Klimaforschung. - Messinstrumente und damit exakte Klimadaten gibt es erst seit dem 19. Jahrhundert. Für weiter zurückliegende Jahrhunderte muss man sich auf Aufzeichnungen stützen. Der Freiburger Klimaforscher Rüdiger Glaser leitet das Millennium-Projekt, in dem 39 europäische Partner das mitteleuropäische Klima des letzten Jahrtausends rekonstruiert haben.

Von Detlev Kutz |
    Der Arbeitsplatz des Freiburger Geographen Rüdiger Glaser ist für einen Klimaforscher ungewöhnlich: altehrwürdige Bibliotheksräume, düstere Kellergewölbe, ungeheizte Turmzimmer.

    "Archivarbeit zählt zu meinen Lebensbegleitern seit über 20 Jahren."

    Vom Wetter hingen für die Menschen der vergangenen Jahrhunderte Ernte und Missernte ab, also auch das Überleben. Deshalb wurden Wetterbeobachtungen akribisch festgehalten. Glaser:

    "Wir nutzen Textquellen, das sind Tagebuchaufzeichnungen von Äbten aus Klöstern, das sind chronikalische Aufzeichnungen von Stadtschreibern, das sind Tagebücher von Ökonomen, von Bauern, die wir sammeln, in denen wetterbezogene Informationen enthalten sind."
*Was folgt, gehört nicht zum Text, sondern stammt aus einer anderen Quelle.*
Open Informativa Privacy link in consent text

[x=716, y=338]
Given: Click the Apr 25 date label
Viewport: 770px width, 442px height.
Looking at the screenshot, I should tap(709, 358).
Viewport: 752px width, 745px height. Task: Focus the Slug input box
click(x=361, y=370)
    Wer das Klima Mitteleuropas für längere Zeiträume rekonstruieren will, kann kaum auf Messdaten zurückgreifen, weil es die erst seit dem 19. Jahrhundert gibt. Eisbohrkerne, Baumscheiben und andere Naturarchive decken zwar lange Zeiten ab, liefern aber nur ungenaue Ergebnisse. Diese Lücken sollten die historischen Textquellen schließen helfen - aber wie genau sind die überhaupt? Glaser:

    "Es war ein kalter Winter, es war ein sehr kalter Winter, es war ein milder, es war ein sehr milder Winter. Das heißt die Menschen haben immer auch schon Begrifflichkeiten gesucht und auch eingesetzt, um zu differenzieren und zu unterscheiden."
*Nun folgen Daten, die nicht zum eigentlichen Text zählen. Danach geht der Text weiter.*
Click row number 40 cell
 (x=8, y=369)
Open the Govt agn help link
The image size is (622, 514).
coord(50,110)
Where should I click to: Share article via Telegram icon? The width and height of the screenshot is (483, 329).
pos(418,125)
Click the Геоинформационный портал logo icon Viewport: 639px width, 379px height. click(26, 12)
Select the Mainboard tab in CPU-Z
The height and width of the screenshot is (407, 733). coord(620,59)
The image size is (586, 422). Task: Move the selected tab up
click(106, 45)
    Erstaunlicherweise haben Menschen selbst heute noch eine sensible Wahrnehmung für das Wettergeschehen, sagt Rüdiger Glaser:

    "Eine Temperaturabweichung vom mittleren Wert – in Deutschland so bei 9 Grad – um ein Grad nur, merkt der Normalbürger. Also wenn er sagen würde: ,Es war ein kaltes Jahr‘, ist es dann auch tatsächlich ein Grad kälter. Das klingt nicht viel, aber man merkt es, weil sich doch die Vegetationsperiode signifikant verschiebt um bis zu zwei Wochen bei einem Grad nur."
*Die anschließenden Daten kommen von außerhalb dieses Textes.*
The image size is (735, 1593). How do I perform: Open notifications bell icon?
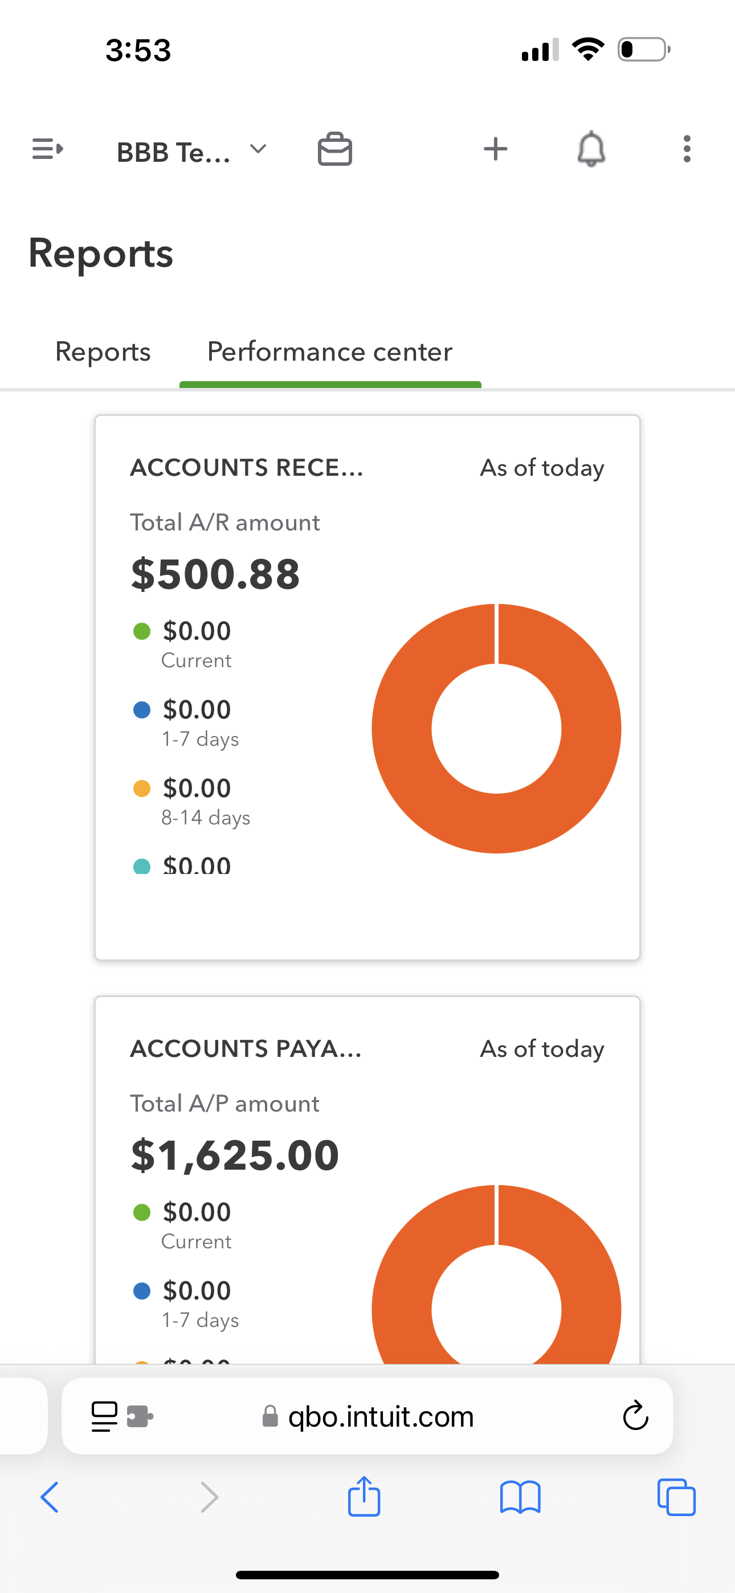591,149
    In früheren Jahrhunderten legten Bauernkalender zum Beispiel fest, dass zu Sankt Benedikt, am 21. März, Gerste gesät werden musste oder dass zu Sankt Georg, am 23. April, die Bäume in Blüte stehen würden. War das Wetter ungünstig, mussten Aussaat oder Ernte verschoben werden. Klosteräbte und andere Chronisten notierten dann, wann die Obstblüte tatsächlich erfolgte, wann gesät werden konnte, wann das Getreide reif war oder wann die Weinlese begann. Aus diesen Aufzeichnungen leiteten Rüdiger Glaser und sein Forscherteam Klimadaten ab, die sich mit heutigen Messwerten vergleichen lassen. Das Ergebnis: eine Dokumentation des Wettergeschehens der letzten 1000 Jahre, mit Angaben über Niederschlag und Temperatur und einer Auflösung von zehn Jahren. Zusätzlich wurde unterschieden nach Jahreszeiten. Und tatsächlich konnte Glaser mit diesen Daten jetzt Annahmen über vergangene Klimaepochen korrigieren. Das mittelalterliche Wärmeoptimum war offenbar nicht ganz so warm wie das unserer Tage. Und es war anders.

    "Das mittelalterliche Wärmeoptimum war geprägt durch eine Vielzahl eher heißer Sommer bei zugleich auch kalten und sehr kalten Wintern. Und heute ist es genau anders herum. Das aktuelle Wärmeoptimum zeichnet sich aus durch sehr milde Winter, das ist das Entscheidende, dass die Winter sich signifikant verändert haben, viel zu mild geworden sind, und die Sommer sind nicht so ganz prickelnd."

    Die neuen Daten helfen auch exakter vorherzusagen, wie oft Mitteleuropa künftig mit Stürmen, Sturmfluten und Hochwässern rechnen muss. Das interessiert die Versicherungswirtschaft. Glaser:

    "Derzeit werden in Baden-Württemberg aber auch in anderen Bundesländern sogenannte Hochwasserrisikokarten entworfen, für alle größeren Flusssysteme, nach denen sich eine Zonierung ergibt, wo auch Bebauungsgrenzen eingerichtet werden sollen, wo bestimmte Versicherungspolicen eben nicht mehr ausgestellt werden über Hochwasser-Elementarschäden."

    Alte Berechnungen stützten sich häufig auf Pegelmessungen der letzten 50 Jahre. Die Ergebnisse der historischen Klimaforschung haben nun einen ganz praktischen Nutzen, indem sie die Daten ergänzen und zeigen, dass zukünftig öfter mit Hochwasser zu rechnen ist.